Thursday, March 23, 2023 11:54 AM

エヌビディア、BMWの新工場をオムニヴァースで仮想化

 エヌビディア(NVIDIA)とBMWは3月22日、BMWがエヌビディアの産業向けデジタル・ツイン・プラットフォーム「オムニヴァース(Omniverse)」を採用して次世代の完全電気自動車(EV)の生産(施設、設備、工程)を合理化する、と発表した。

 BMWは、最新型の完全EV「ノイエ・クラッセ(Neue Klasse)」(新しいクラス)シリーズを2年後に市場投入する予定だが、その仮想的生産にすでに着手している。

 エレクトレック誌によると、BMWは先日、世界初の完全仮想製造環境をオムニヴァース内に構築し、ノイエ・クラッセを仮想的に生産することで、生産過程と生産施設の合理化および最適化を推進している。

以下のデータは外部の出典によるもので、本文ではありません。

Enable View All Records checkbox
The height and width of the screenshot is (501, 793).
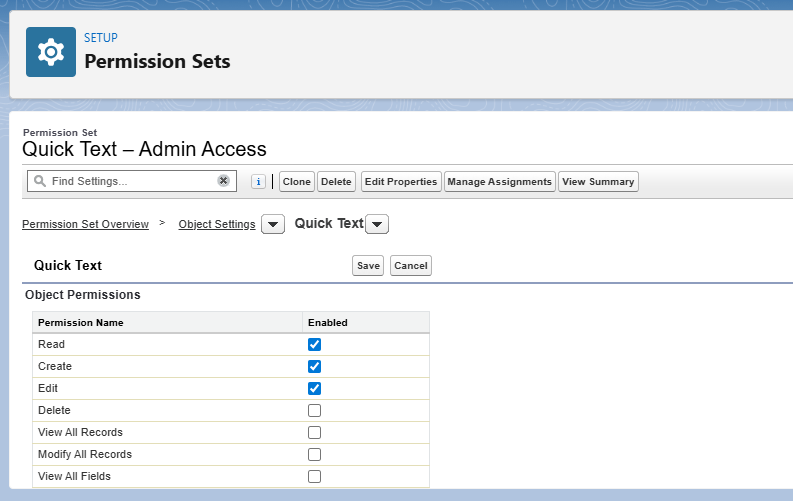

 エヌビディアのオムニヴァースは、現実世界にもっとも近い仮想環境を再現する。オムニヴァースはまた、人工知能を活用し、メタヴァースにおいてアプリケーションを作成して操作できるようにする。それによって、物理的に正確かつ大規模の実演を仮想世界で実行できるようにし、概念実証を仮想的に可能にする。

 ノイエ・クラッセの製造施設での生産開始は2025年と見込まれる。BMWのねらいは、生産開始に先立って、新工場がどのように運営されるかをオムニヴァースで確認することで、物理的工場のすべての機能と開始までの過程を最適化することだ。

 両社は同日、オムニヴァース・プラットフォームを使ったノイエ・クラッセ製造ラインおよび工場運用を仮想化(模擬化)によって実演した。両社は、仮想世界で再現された一連の工程を検証することで、物理的工場の改善や変更の最適化、そのほかの解決策を視覚化しながら進めていく、と話した。

 たとえば、仮想化された製造ラインを仮想世界で確認することで、溶接や組み立てに使われるたくさんの機械腕の配置や動作を検証し、問題点を特定して設備の整備にすぐに反映させることができる。実際、BMWの仮想化専門部隊は、ロボット群の設置場所について、完璧な場所を模擬化によって特定し、それを検証し動作も確認した、と報告した。

 同工場の仮想計画は、BMWアイファクトリー(iFACTORY)と名づけられ、今後の新車生産のための「マスター・プラン」に追加される、とBMWは話した。同社はまた、同じ手法を省資源策やさまざまのデジタル化に応用する方針だ。